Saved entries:

----------------

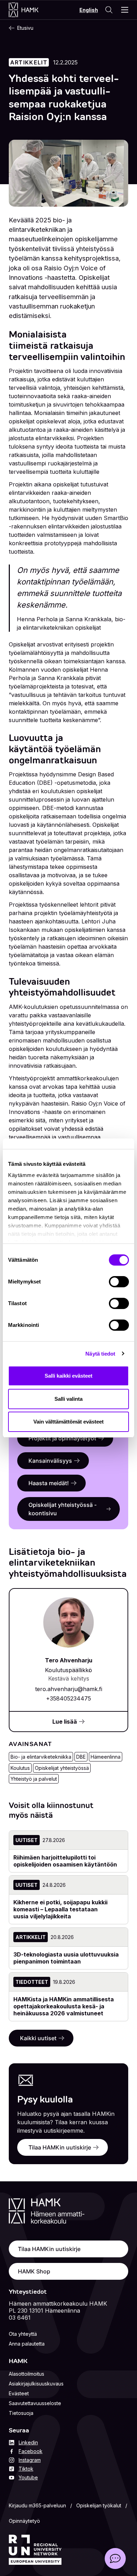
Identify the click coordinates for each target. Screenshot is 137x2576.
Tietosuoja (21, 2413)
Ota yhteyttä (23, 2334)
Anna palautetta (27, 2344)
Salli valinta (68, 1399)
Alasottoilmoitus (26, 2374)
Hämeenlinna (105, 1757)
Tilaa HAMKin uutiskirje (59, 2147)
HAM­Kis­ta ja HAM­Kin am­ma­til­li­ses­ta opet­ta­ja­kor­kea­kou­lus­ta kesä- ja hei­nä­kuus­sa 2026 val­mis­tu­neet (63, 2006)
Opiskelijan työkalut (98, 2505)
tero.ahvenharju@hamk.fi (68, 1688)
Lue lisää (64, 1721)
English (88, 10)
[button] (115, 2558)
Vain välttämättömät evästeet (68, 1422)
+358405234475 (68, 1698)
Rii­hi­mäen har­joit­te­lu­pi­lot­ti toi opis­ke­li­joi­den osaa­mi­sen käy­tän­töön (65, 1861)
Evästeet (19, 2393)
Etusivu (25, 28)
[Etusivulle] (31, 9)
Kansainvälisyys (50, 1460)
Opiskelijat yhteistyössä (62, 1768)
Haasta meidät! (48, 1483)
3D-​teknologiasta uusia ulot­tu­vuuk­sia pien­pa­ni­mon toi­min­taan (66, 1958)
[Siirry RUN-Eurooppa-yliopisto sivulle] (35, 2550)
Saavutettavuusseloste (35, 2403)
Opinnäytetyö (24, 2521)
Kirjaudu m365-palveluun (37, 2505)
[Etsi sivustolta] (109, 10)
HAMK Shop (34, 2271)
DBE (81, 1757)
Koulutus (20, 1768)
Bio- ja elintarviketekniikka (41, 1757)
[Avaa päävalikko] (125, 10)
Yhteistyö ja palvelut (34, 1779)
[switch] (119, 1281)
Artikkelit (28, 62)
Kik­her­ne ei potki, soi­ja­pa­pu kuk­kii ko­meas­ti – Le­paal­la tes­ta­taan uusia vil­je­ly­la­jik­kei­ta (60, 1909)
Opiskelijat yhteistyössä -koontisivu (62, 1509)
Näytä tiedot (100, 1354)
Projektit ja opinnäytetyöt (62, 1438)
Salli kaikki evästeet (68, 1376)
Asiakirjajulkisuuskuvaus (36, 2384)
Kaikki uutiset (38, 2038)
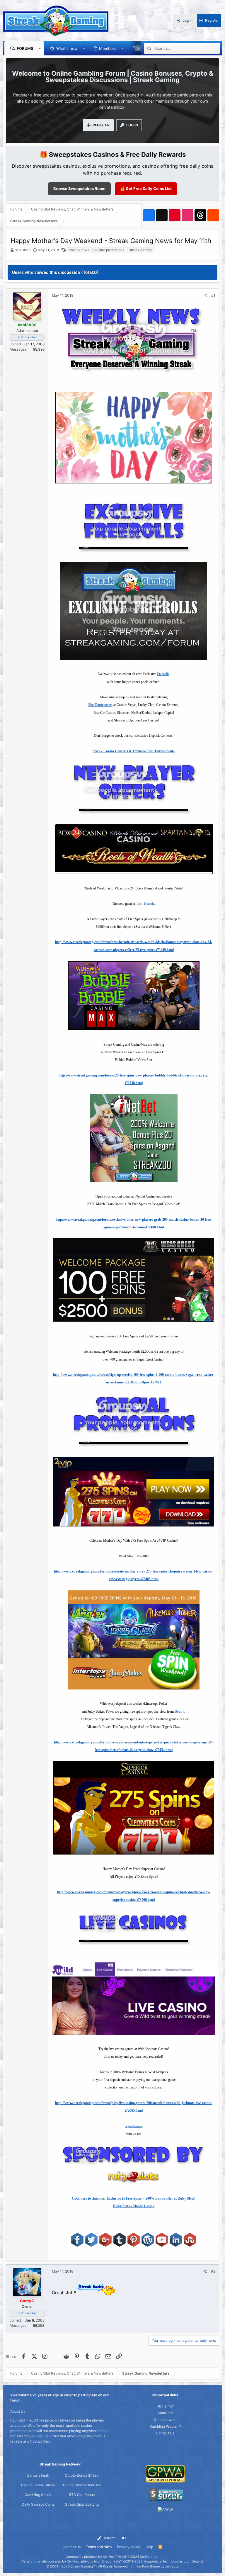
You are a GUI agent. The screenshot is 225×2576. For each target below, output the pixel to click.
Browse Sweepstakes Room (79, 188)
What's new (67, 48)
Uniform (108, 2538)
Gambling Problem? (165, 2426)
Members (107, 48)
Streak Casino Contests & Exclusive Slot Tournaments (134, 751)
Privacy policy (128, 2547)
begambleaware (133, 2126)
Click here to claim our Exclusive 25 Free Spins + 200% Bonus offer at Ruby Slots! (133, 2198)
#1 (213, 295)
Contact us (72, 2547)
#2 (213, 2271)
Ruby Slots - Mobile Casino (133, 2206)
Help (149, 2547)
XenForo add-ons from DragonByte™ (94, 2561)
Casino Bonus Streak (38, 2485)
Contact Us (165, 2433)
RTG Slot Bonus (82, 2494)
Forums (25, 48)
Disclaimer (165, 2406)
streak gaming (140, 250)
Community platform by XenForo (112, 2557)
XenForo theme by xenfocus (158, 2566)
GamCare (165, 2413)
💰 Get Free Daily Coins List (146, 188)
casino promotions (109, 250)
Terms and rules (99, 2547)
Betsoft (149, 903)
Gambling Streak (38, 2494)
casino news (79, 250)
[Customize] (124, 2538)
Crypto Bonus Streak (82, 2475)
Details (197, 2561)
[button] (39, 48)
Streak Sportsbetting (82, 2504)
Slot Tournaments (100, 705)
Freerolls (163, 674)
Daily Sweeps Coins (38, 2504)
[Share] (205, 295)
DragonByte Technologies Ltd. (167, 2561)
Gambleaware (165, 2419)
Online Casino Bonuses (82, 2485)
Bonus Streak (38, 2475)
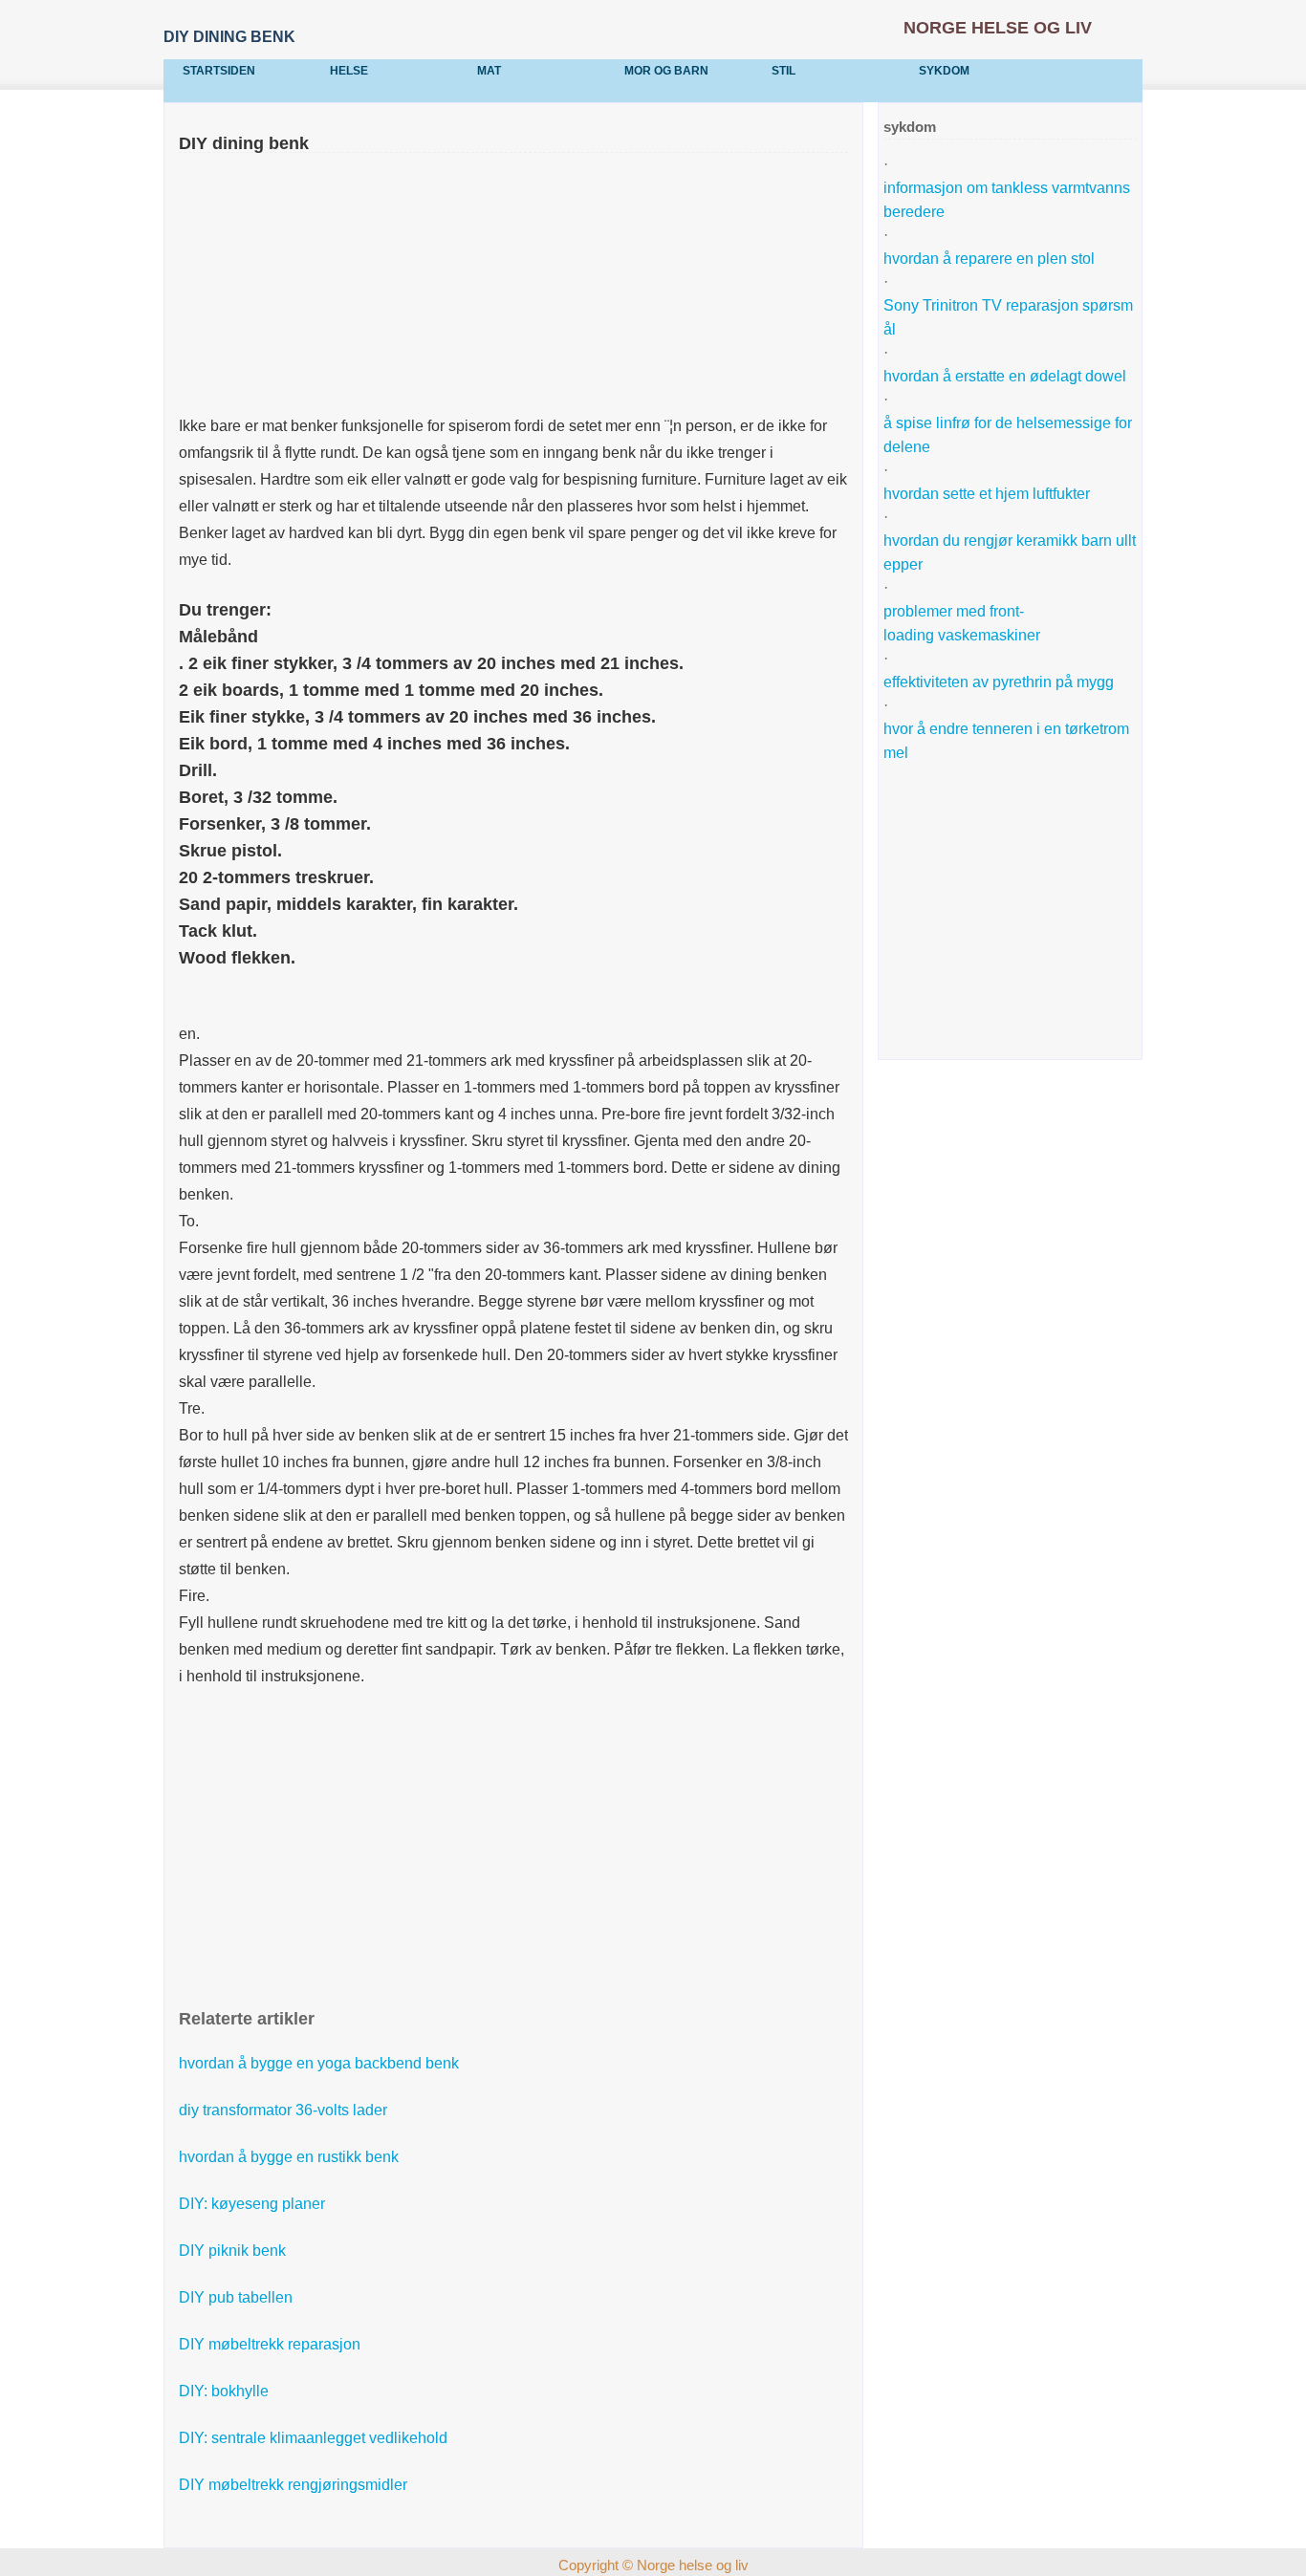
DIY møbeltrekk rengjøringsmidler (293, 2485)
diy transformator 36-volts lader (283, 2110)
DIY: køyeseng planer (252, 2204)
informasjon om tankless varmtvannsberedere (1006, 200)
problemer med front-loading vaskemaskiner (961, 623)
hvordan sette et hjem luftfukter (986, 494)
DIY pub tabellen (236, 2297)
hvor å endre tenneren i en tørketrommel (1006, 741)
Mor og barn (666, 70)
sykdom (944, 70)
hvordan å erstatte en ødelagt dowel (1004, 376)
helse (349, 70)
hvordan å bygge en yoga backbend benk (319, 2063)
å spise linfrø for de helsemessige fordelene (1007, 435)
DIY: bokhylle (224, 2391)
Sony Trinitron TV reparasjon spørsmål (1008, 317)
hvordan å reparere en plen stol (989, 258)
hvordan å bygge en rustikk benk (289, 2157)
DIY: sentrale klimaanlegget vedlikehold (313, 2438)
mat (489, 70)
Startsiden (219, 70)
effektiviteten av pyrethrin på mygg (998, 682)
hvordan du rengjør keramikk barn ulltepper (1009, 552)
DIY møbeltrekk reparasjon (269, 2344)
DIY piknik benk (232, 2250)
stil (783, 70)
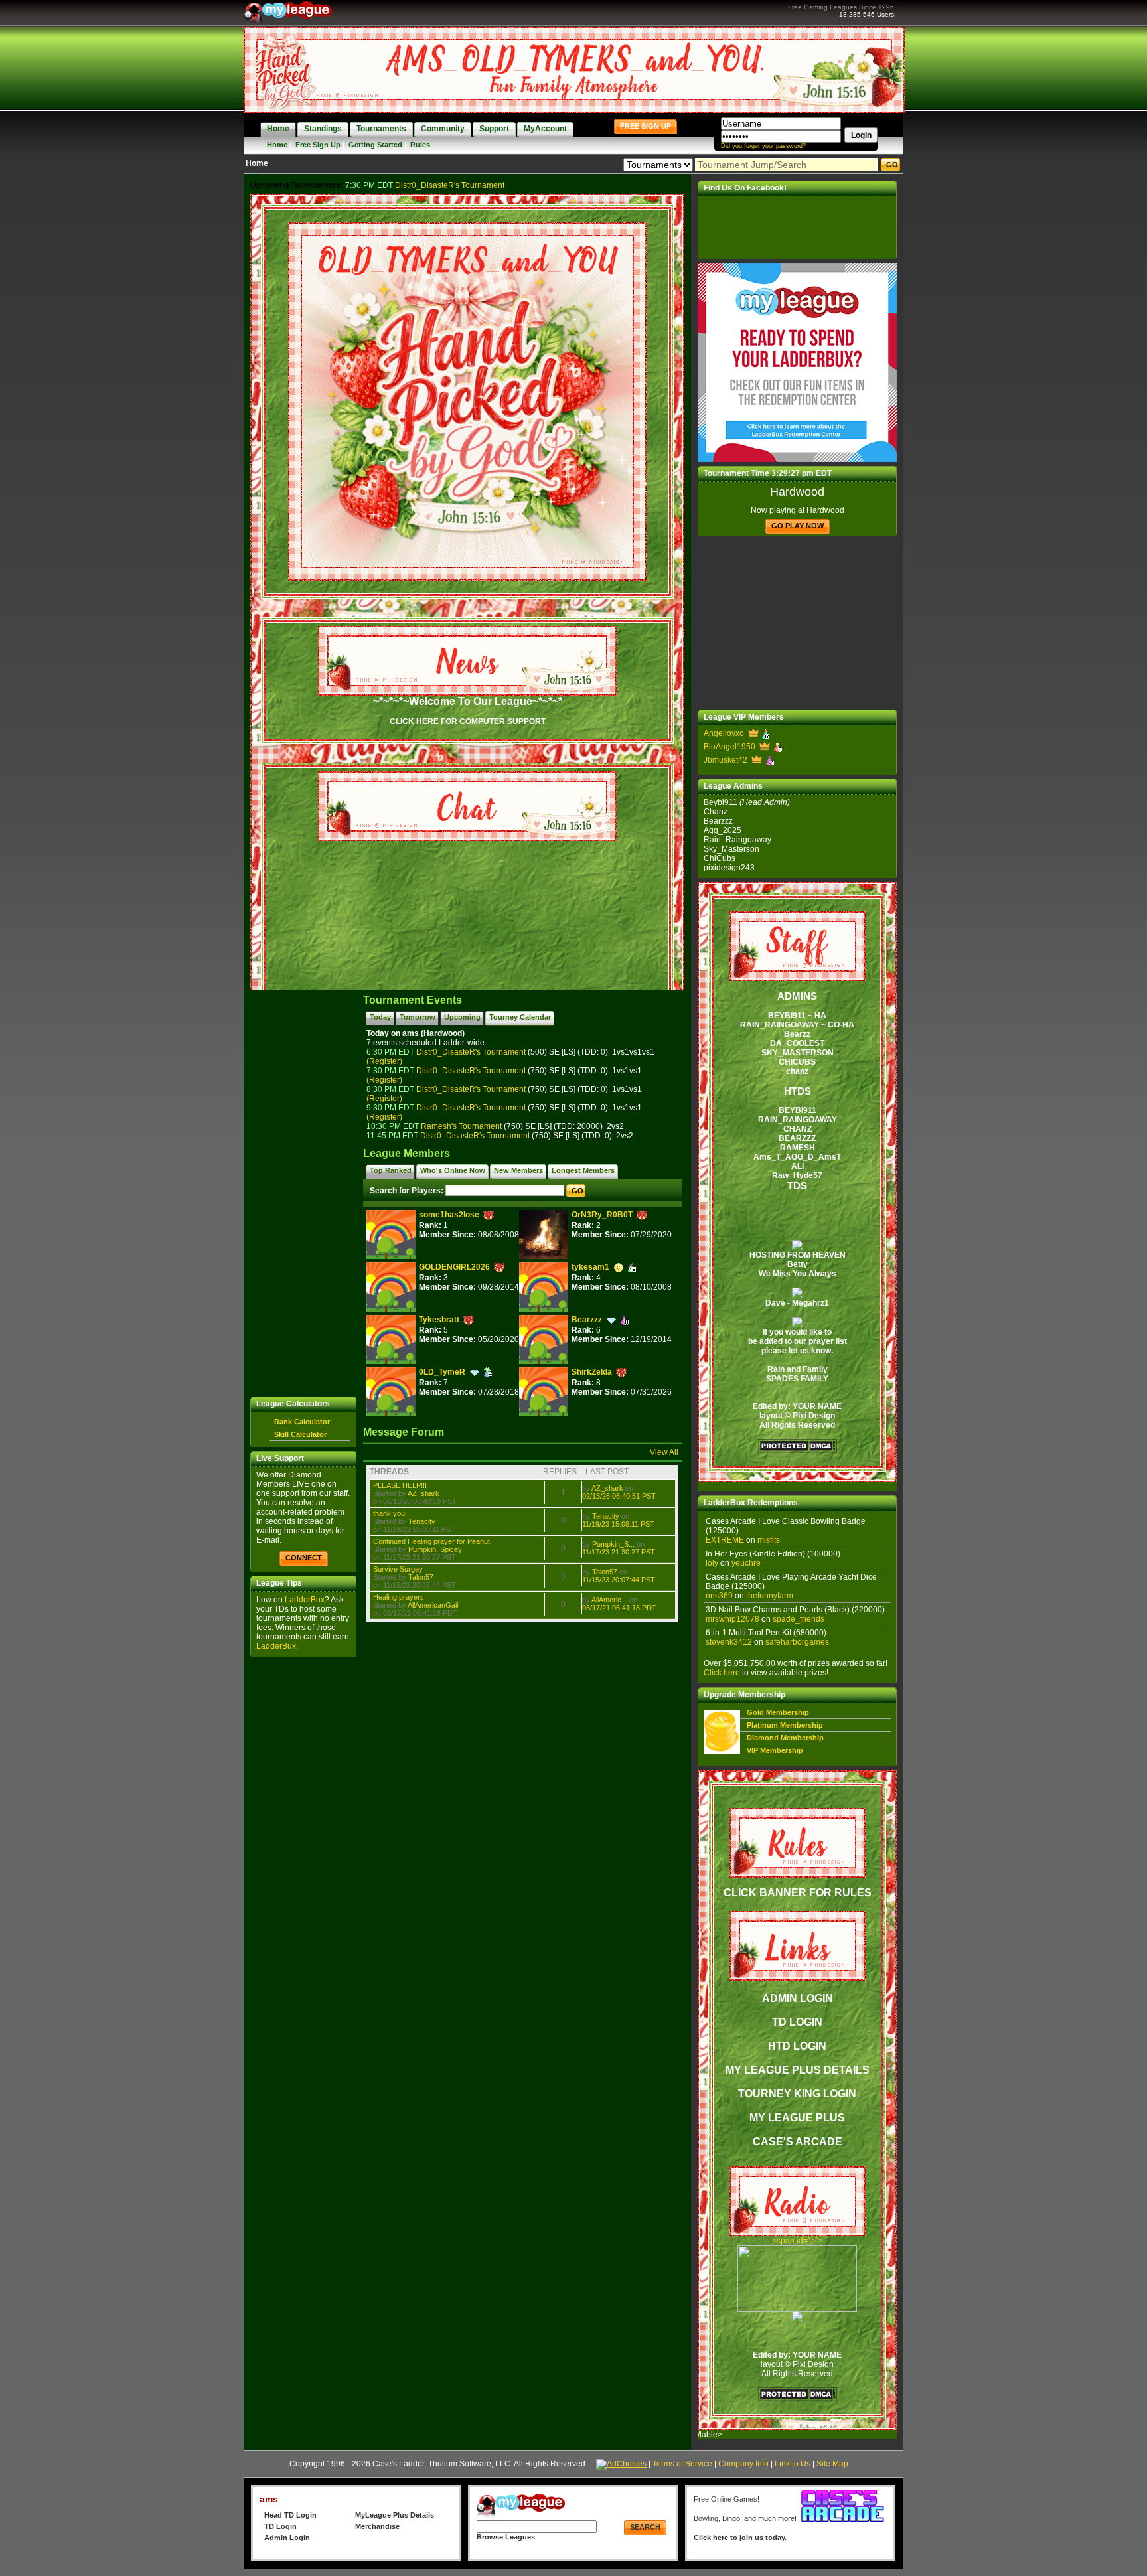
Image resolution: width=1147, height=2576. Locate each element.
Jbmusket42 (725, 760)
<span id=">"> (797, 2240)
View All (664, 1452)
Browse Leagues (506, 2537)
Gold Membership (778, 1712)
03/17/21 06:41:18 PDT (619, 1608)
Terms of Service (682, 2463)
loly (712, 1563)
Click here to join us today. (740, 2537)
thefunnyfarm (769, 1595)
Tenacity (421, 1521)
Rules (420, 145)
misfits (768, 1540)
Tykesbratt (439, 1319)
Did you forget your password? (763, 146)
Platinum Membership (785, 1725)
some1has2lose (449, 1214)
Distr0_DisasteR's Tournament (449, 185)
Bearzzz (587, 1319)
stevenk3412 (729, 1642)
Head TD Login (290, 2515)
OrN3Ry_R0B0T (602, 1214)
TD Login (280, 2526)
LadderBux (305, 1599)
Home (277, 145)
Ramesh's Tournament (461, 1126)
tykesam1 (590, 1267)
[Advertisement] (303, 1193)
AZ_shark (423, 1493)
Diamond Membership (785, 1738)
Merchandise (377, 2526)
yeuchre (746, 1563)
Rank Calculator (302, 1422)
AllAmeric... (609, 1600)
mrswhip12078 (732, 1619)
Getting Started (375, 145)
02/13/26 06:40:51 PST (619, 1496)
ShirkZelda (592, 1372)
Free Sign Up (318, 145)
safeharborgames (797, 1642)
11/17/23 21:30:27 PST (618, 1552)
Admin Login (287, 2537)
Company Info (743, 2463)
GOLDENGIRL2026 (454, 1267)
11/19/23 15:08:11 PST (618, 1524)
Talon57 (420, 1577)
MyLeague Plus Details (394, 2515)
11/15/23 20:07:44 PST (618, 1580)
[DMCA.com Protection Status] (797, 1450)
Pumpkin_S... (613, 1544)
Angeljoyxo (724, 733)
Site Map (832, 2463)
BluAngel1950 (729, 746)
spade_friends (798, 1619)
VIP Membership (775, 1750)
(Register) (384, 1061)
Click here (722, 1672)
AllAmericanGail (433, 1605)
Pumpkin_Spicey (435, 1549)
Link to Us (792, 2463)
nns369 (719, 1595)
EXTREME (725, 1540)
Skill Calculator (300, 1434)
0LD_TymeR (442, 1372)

----------------

Print, from the entries above, the line with "3D-​teknologiasta uusia ulot­tu­vuuk­sia", the line with "Koulutus (20, 1768)" and all lines between them, exactly and with nothing else.

3D-​teknologiasta uusia ulot­tu­vuuk­sia pien­pa­ni­mon toi­min­taan (66, 1958)
[Siirry RUN-Eurooppa-yliopisto sivulle] (35, 2550)
Saavutettavuusseloste (35, 2403)
Opinnäytetyö (24, 2521)
Kirjaudu m365-palveluun (37, 2505)
[Etsi sivustolta] (109, 10)
HAMK Shop (34, 2271)
DBE (81, 1757)
Koulutus (20, 1768)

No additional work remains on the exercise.